Sous le Régime anglais, entre 1780 et 1860, le bassin Brown se lie
étroitement à l’activité portuaire, avec le commerce maritime et la construction
navale. L’équarrissage du bois constitue l’activité principale du chantier, et
les ouvriers irlandais représentent près de la moitié de son équipe. Au 20e
siècle, le site accueille un quai ferroviaire puis sert au transport du bois à
pâte. Il devient ensuite une propriété du Port de Québec sans vocation précise.

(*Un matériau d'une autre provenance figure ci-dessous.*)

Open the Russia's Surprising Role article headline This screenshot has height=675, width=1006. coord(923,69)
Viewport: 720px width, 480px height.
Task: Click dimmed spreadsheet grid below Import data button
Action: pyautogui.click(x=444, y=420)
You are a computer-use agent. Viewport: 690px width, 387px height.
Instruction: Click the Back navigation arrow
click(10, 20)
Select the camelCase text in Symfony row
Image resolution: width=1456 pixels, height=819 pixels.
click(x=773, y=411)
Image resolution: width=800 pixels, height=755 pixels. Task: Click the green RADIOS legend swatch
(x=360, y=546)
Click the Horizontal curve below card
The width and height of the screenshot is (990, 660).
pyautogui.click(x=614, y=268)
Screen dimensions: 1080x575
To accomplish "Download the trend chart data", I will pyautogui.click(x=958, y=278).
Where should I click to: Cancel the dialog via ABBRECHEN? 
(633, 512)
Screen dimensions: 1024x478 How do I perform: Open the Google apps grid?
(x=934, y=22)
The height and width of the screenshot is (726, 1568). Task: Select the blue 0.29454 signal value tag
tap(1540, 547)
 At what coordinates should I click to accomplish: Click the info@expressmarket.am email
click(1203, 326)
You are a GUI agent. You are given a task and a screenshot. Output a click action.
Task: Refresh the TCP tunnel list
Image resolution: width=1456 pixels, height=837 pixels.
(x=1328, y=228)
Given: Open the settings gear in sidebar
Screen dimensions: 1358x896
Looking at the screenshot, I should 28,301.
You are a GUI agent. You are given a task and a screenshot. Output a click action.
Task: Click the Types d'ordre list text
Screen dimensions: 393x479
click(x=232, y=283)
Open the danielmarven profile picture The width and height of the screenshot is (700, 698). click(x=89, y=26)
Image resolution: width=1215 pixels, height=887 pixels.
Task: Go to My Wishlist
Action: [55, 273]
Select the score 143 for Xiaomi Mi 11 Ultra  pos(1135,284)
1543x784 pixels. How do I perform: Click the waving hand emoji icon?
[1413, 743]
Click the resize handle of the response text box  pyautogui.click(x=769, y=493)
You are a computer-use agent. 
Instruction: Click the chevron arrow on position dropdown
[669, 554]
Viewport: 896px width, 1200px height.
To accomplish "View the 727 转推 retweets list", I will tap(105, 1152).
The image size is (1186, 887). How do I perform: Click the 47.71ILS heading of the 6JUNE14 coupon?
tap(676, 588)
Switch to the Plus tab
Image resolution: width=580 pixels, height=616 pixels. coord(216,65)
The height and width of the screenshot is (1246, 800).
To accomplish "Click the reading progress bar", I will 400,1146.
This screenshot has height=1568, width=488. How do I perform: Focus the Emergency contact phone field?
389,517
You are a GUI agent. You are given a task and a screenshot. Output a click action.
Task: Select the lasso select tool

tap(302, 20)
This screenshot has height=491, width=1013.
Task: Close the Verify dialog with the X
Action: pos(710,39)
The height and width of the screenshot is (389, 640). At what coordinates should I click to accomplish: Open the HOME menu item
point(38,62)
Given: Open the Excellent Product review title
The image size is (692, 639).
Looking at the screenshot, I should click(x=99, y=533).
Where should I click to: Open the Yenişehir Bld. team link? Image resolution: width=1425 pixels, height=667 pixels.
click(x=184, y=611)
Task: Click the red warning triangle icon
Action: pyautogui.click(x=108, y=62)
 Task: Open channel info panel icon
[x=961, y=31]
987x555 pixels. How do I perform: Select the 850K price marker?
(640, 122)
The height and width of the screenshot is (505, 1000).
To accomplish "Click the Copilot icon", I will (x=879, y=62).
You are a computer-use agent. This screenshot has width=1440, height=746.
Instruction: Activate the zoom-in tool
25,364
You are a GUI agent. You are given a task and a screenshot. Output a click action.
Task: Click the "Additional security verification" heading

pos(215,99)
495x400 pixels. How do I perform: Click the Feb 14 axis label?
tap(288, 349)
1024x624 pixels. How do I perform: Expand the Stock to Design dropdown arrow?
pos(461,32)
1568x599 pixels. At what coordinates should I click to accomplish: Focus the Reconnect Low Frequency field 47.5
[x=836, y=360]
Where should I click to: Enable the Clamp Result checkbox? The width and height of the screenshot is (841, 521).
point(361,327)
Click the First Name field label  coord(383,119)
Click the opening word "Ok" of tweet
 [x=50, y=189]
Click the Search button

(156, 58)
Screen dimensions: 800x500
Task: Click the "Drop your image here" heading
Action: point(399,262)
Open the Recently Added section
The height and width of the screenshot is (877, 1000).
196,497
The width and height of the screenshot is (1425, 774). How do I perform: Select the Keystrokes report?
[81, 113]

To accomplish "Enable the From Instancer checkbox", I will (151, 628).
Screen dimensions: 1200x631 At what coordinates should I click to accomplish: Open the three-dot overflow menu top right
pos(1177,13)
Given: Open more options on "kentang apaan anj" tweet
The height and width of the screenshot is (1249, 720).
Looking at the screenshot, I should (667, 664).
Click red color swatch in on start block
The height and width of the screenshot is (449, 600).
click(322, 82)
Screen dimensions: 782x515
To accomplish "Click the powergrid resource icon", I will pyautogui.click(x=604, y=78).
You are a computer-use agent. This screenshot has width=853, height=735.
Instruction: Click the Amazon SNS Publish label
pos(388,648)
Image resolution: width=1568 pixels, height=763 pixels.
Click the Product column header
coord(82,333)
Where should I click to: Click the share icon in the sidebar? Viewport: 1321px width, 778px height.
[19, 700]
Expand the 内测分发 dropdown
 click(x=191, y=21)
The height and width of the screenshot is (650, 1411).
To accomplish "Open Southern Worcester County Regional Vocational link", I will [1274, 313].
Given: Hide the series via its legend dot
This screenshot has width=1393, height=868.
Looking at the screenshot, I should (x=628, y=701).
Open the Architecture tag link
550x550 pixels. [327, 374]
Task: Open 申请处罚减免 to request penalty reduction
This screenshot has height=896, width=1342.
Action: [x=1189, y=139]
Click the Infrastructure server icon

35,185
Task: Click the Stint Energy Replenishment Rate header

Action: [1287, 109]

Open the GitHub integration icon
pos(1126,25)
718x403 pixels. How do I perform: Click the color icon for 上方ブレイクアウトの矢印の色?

Interprétation et survol des eaux
Le réaménagement du bassin Brown lui donne une vocation récréative et
touristique, tout en le désenclavant, histoire de l’intégrer à la ville et à ses
parcs.
Un centre d’interprétation, une promenade et un lien cyclopédestre avec la
piste cyclable du boulevard Champlain s’insèrent dans le projet. Le site
bénéficie de la consolidation partielle du quai Léonard et d’une mise en
lumière. Figurent également en ce lieu des berges accueillantes et une
passerelle au-dessus des eaux, sans oublier des aires de stationnement, une
patinoire et des terrains de pétanque.
La conception du centre d’interprétation du bassin Brown est fortement
inspirée des principes LEED (Leadership in Energy and
Environmental Design), une certification internationale en développement
durable. Cet édifice non polluant mise sur un design innovateur ainsi que sur
une faible consommation en eau et en énergie, grâce à la géothermie et à un toit
végétal. Il intègre des matériaux recyclés et durables.
Axe du temps
L’escalier du Cap-Blanc relie la promenade aux plaines d’Abraham– le legs du
gouvernement du Canada à la ville de Québec pour son tricentenaire. Les
visiteurs peuvent ainsi emprunter cet «axe du temps» pour se promener de la
haute-ville à la basse-ville, hiver comme été. Quant à elle, la passerelle
propose plusieurs points d’interprétation historique, de même qu’une plateforme
pour la pêche en bordure de la rive.
La réhabilitation du bassin Brown s’appuie en outre sur la préservation des
piliers ducs d’Albe – témoins d’un projet de traverse –, la restauration du
rivage de la petite baie – avec des accès aux piétons – et une facilité
d’accostage pour les canots et kayaks. Des stationnements et un réseau de
sentiers pédestres offrent de magnifiques vues sur le fleuve. De plus,
l’intégration d’espaces polyvalents gazonnés pour des jeux de balle, pique-nique
et bains de soleil vient compléter la revitalisation du lieu.